(Stored items)
........

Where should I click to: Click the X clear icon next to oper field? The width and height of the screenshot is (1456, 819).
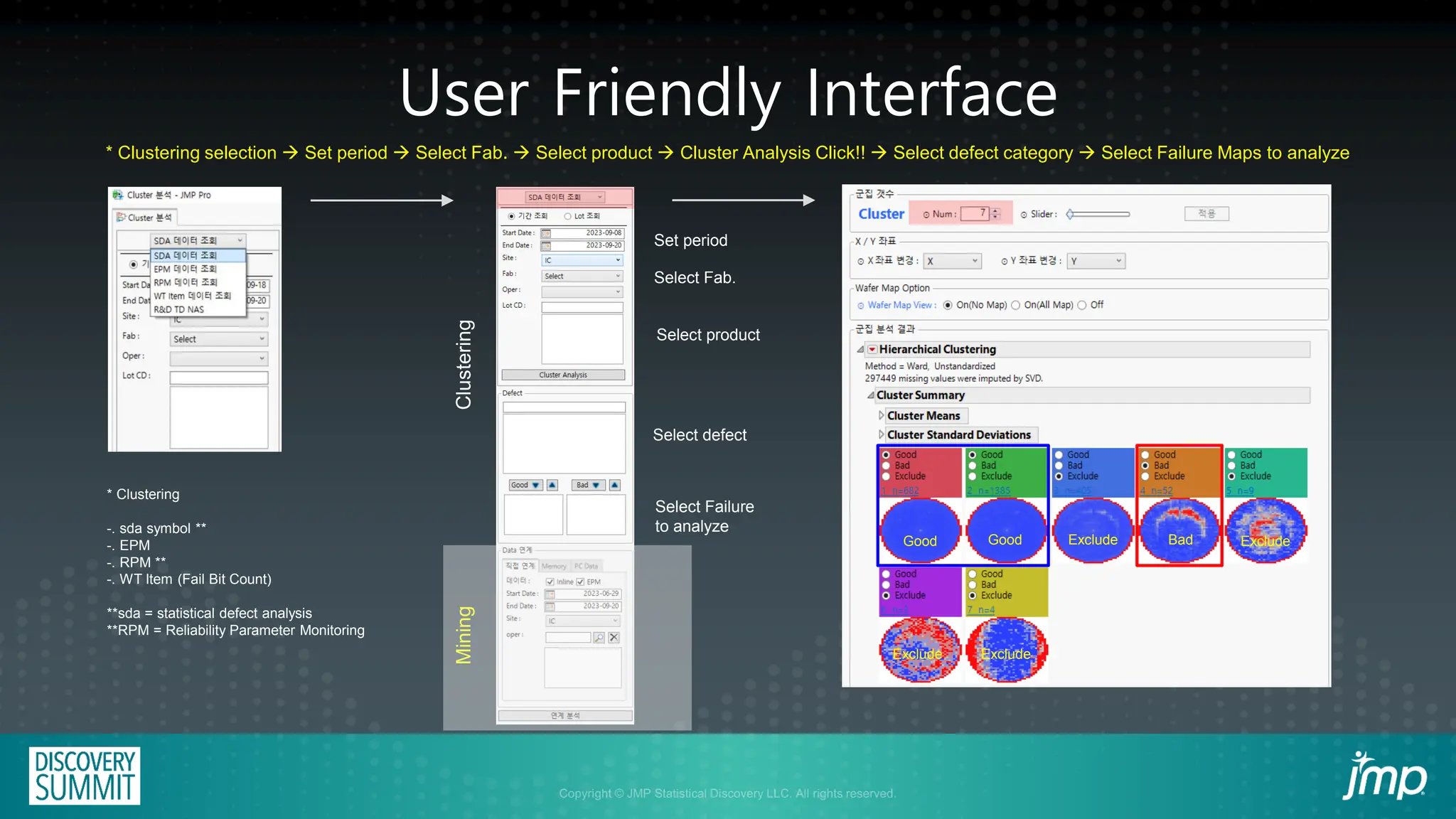coord(614,638)
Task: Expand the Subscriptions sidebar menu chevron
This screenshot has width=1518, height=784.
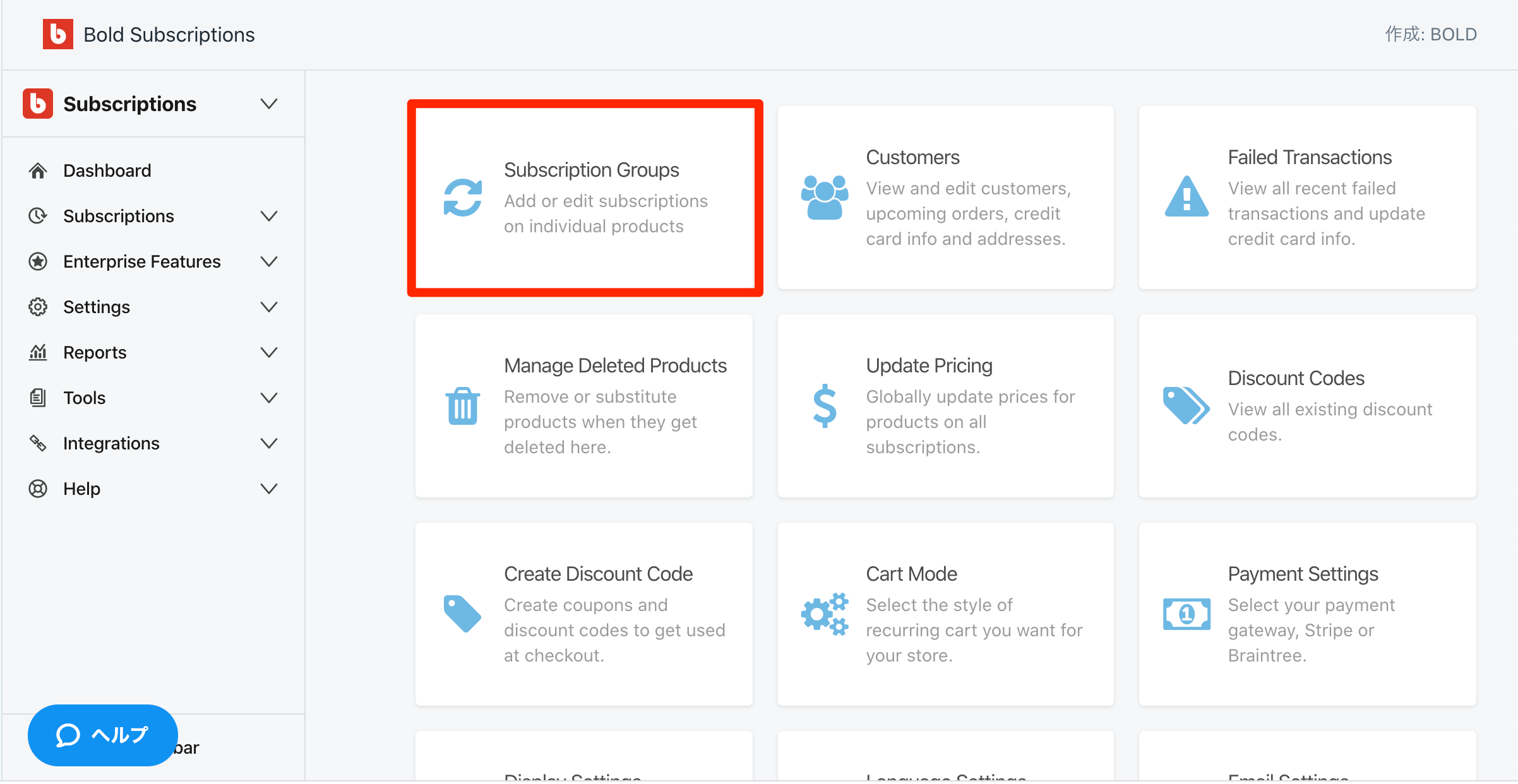Action: 269,216
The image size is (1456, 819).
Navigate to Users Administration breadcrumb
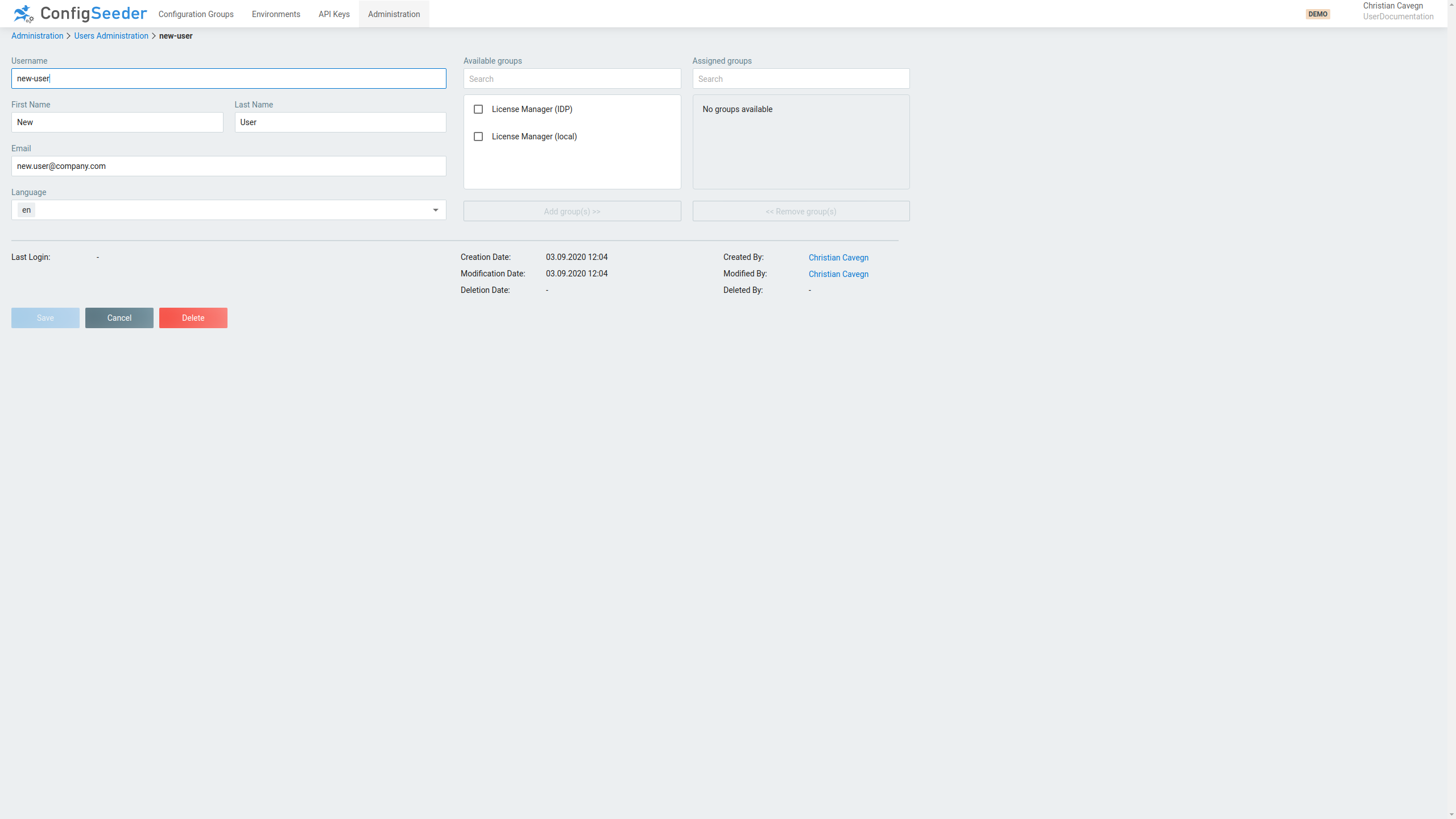[x=111, y=36]
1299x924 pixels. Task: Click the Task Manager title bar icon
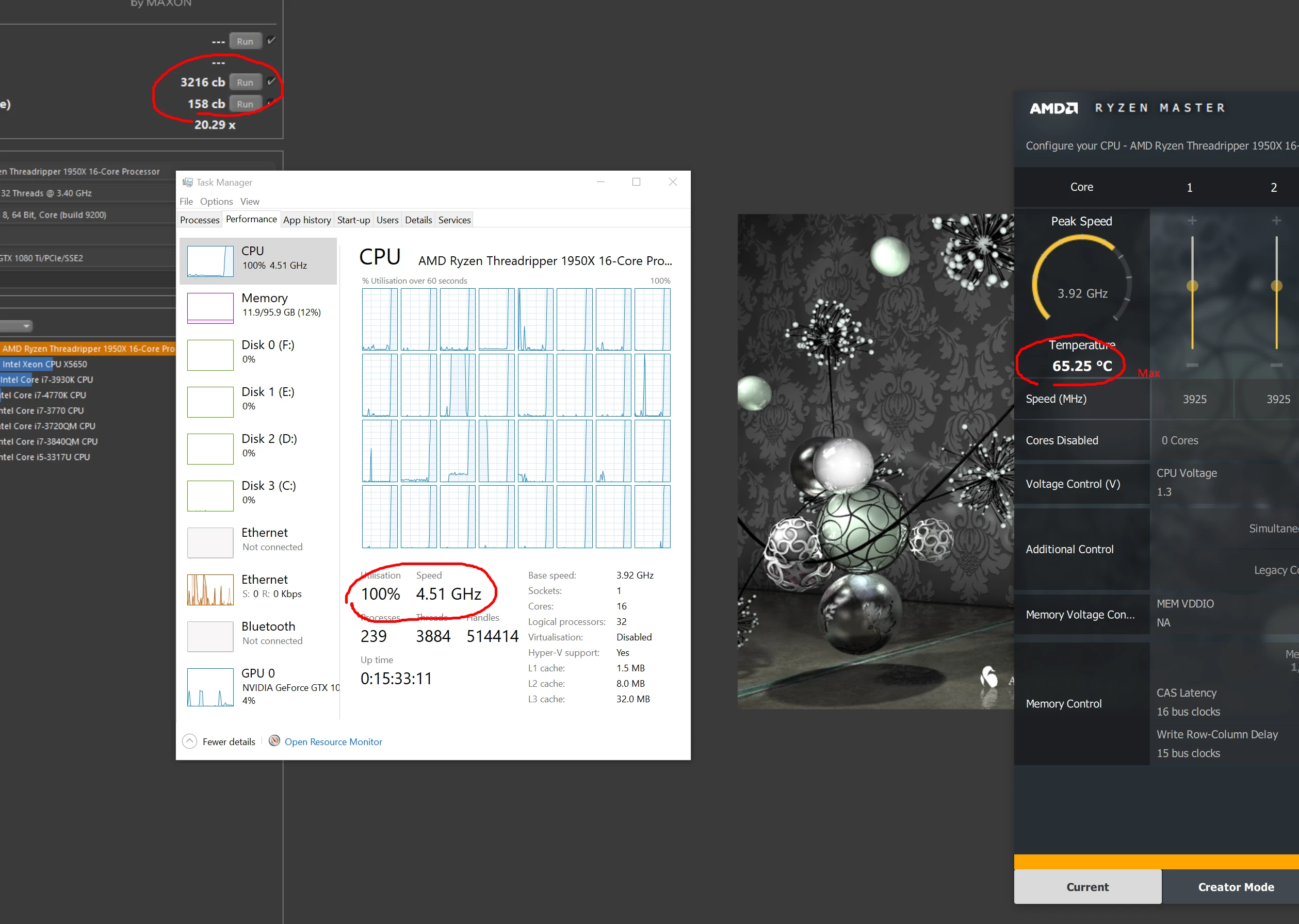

........

Look for the word "Task" in the records above, count the lines that hold it, and give only that number.

2